В комнате было темно.

— Входите, входите, — говорил Жильбер. Осторожно ступая в темноте, я медленно продвигалась вперед и почувствовала, как его рука сильнее сжала мою руку.

— Я столько думал об этой минуте, — услыхала я его голос, — я боялся, что она никогда не настанет, боялся, что вы не захотите переступить этот порог. Вы могли не простить мне разлуки… Могли измениться ко мне за это время…

Щелкнул выключатель, и яркий свет залил всю комнату. Я увидела совершенно новую мебель, всю из какого-то светлого дерева. Было очень чисто, и хотя комната от новых вещей казалась нежилой, она не теряла от этого своего уюта. Кисейные занавески на окнах, пушистый, из белого меха, ковер у постели, две-три красивые вышитые небрежно брошенные подушки на диване, пестрый шелковый платок, накинутый на фарфоровую настольную китайскую лампу, — все это манило к отдыху и располагало к лени. Только письменный стол у одного из окон, с лежавшей на нем большой чертежной доской, да рулоны ватма-новской бумаги на книжной полке, уставленной сплошь технической литературой, свидетельствовали о часах усидчивой и кропотливой работы.

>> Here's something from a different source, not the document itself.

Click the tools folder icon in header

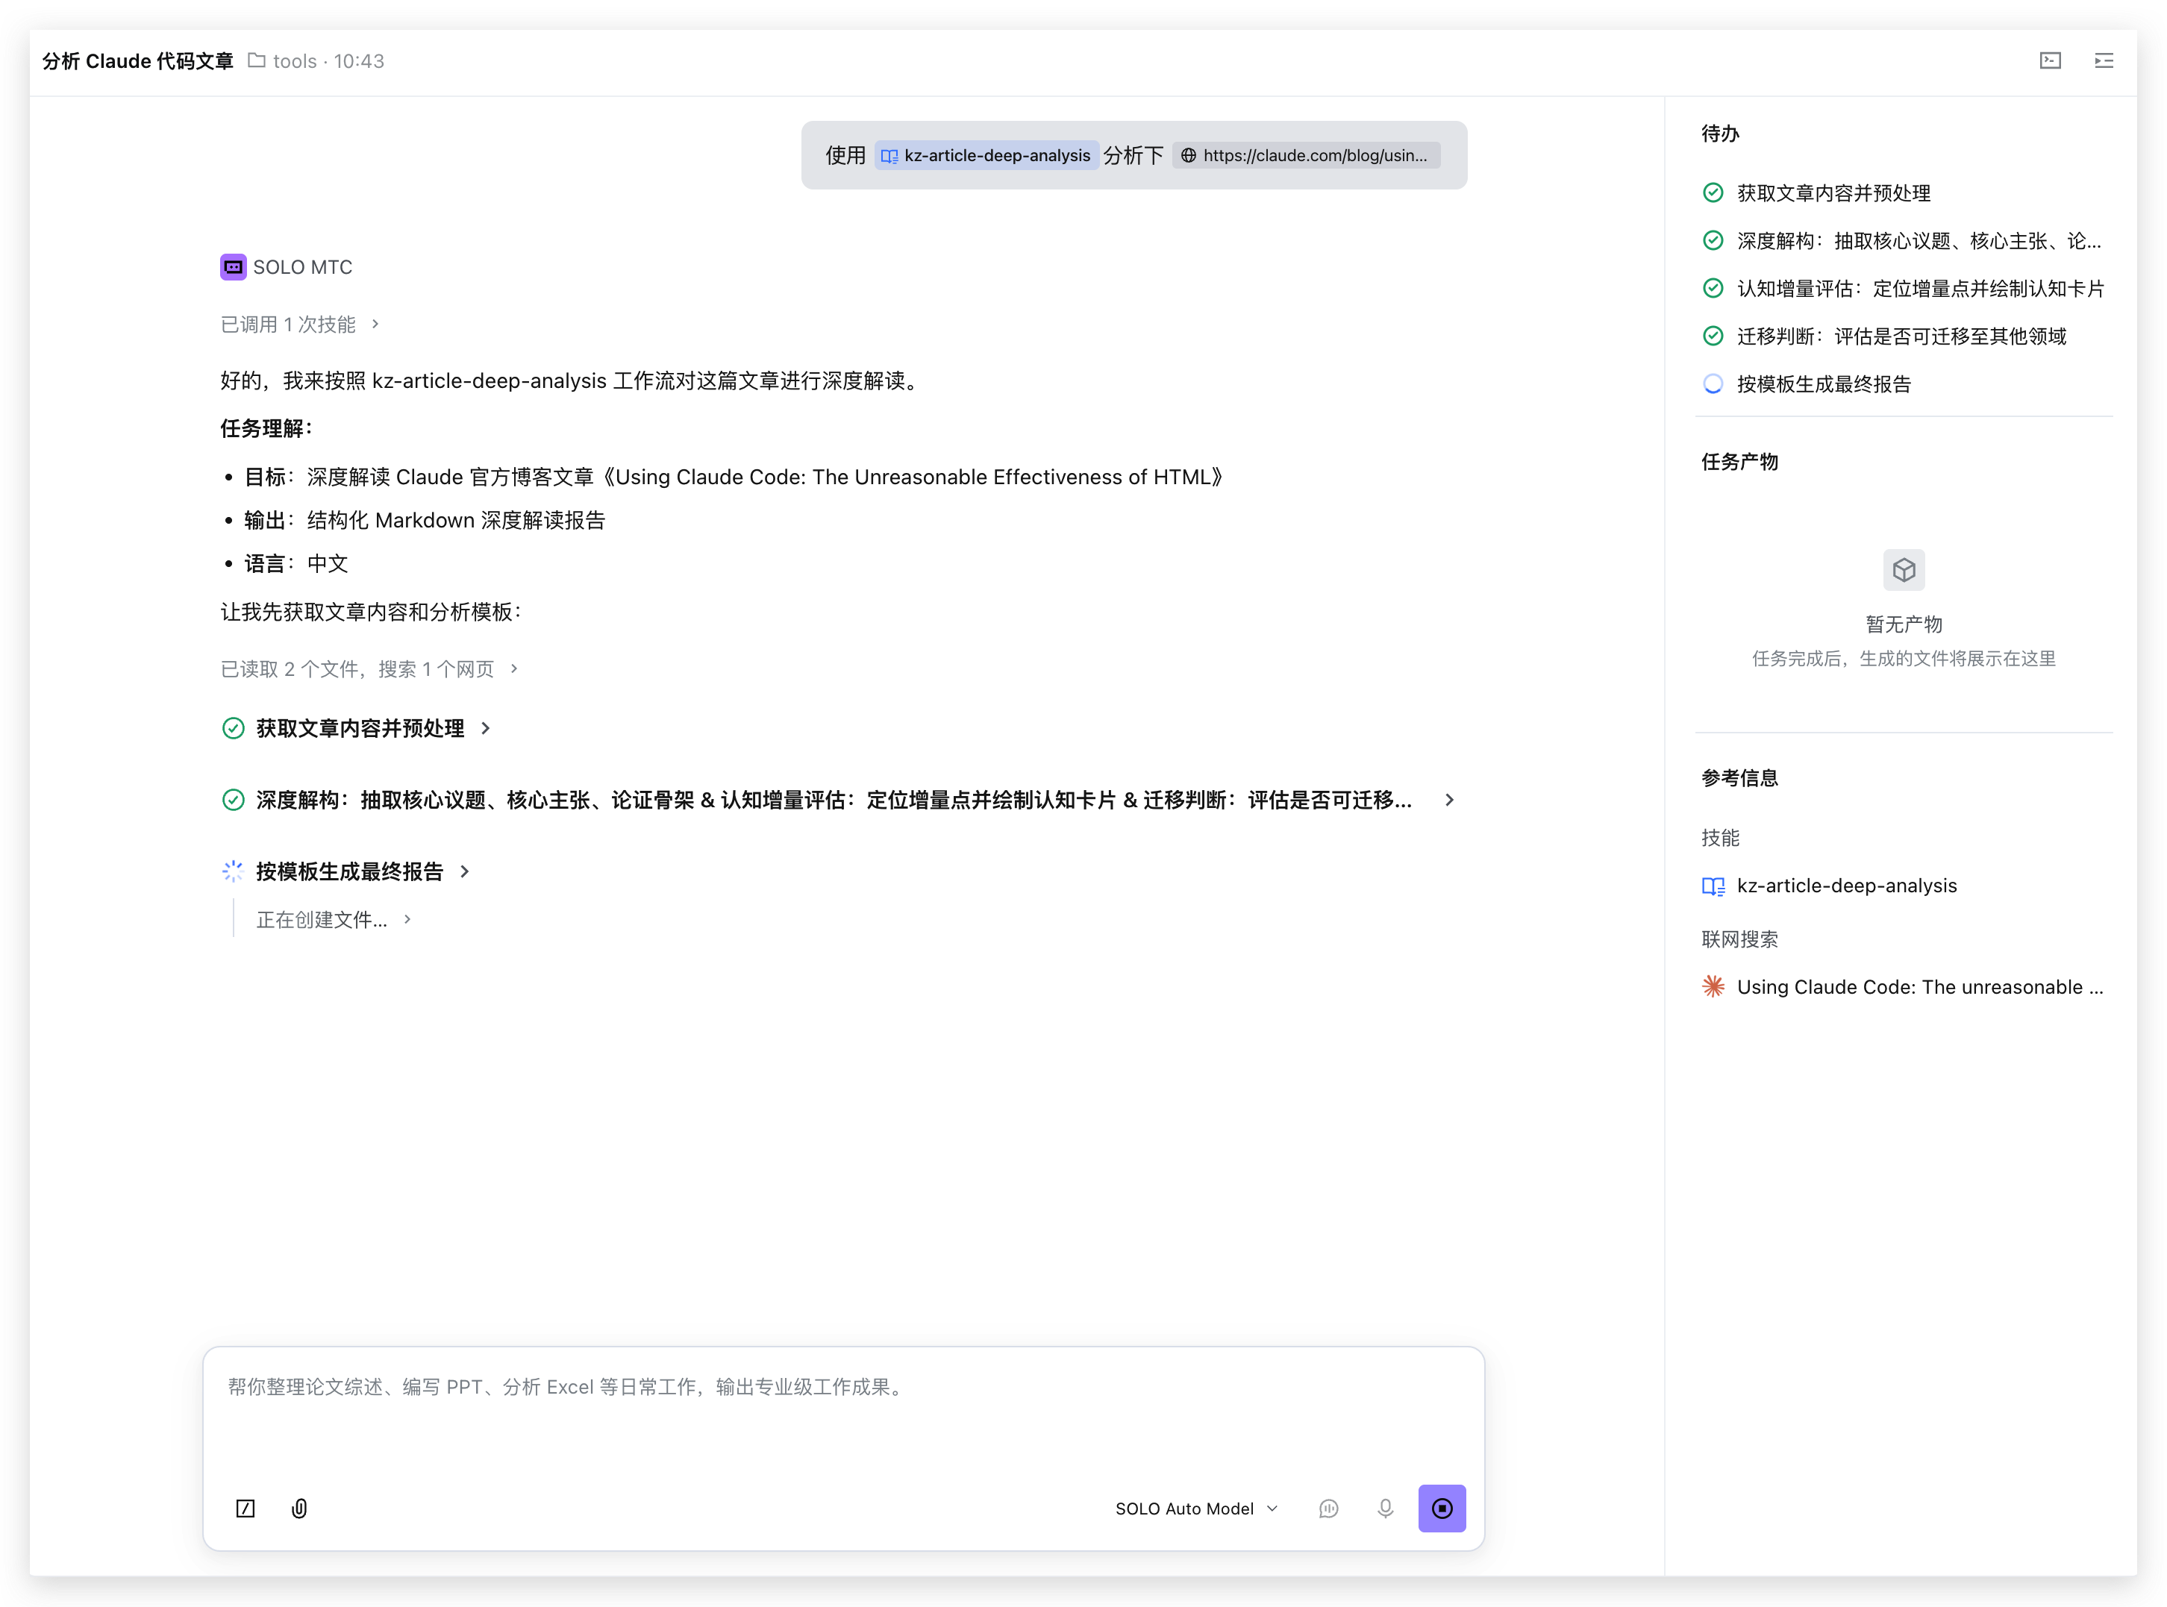coord(256,60)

Пока я оглядывалась по сторонам, Жильбер включил маленький электрический камин, усадил меня на диван, устроив удобно среди подушек, и сел рядом со мной.

— Вы еще ни слова не сказали, — начал он. — Теперь я жду этих слов. Нравится ли вам наша комната? Нам еще так много надо приобрести… Ведь я только вчера привез вот этот диван и два кресла… Здесь многого не хватает… Но прежде всего, — он как будто спохватился, — прежде всего вам надо подавать на развод, ведь правда?.. — Он торопился, забрасывая меня словами. — Какие у вас холодные руки! — воскликнул он, беря их в свои. — Ваше пальто не промокло? Вы можете простудиться…

Мне так была понятна, так мила эта сбивчивость, это лихорадочное волнение. Только теперь, при свете электричества, я заметила, как за это короткое время изменился Жильбер: он еще больше похудел и виски еще больше посеребрились…

Он быстро встал, подошел к письменному столу и вернулся с двумя портретами в руках. Они были в простых строгих металлических рамках.

— Вот мои родители, — сказал он, подавая мне одну из рамок.

Я увидела сидевших рядом пожилого, совершенно седого мужчину и женщину лет на 15 моложе его. Отец был склонен к полноте; он приветливо улыбался своим добрым и спокойным лицом, а рядом обнявшая его женщина прижалась к его плечу волной своих пышных, темных волос. Глаза у нее были такие же смеющиеся, как у Жильбера, и рука у нее была такая же, как у него: узкая, с длинными нервными пальцами. Она не улыбалась, но все ее лицо сияло каким-то скрытым светом — выражение, которое бывало иногда так свойственно Жильберу… Мое сердце билось все радостнее, чем больше я всматривалась в эту незнакомую мне женщину. Я уже любила ее, и было у меня к ней такое чувство, словно я давно-давно ее знаю и в разлуке соскучилась по ней.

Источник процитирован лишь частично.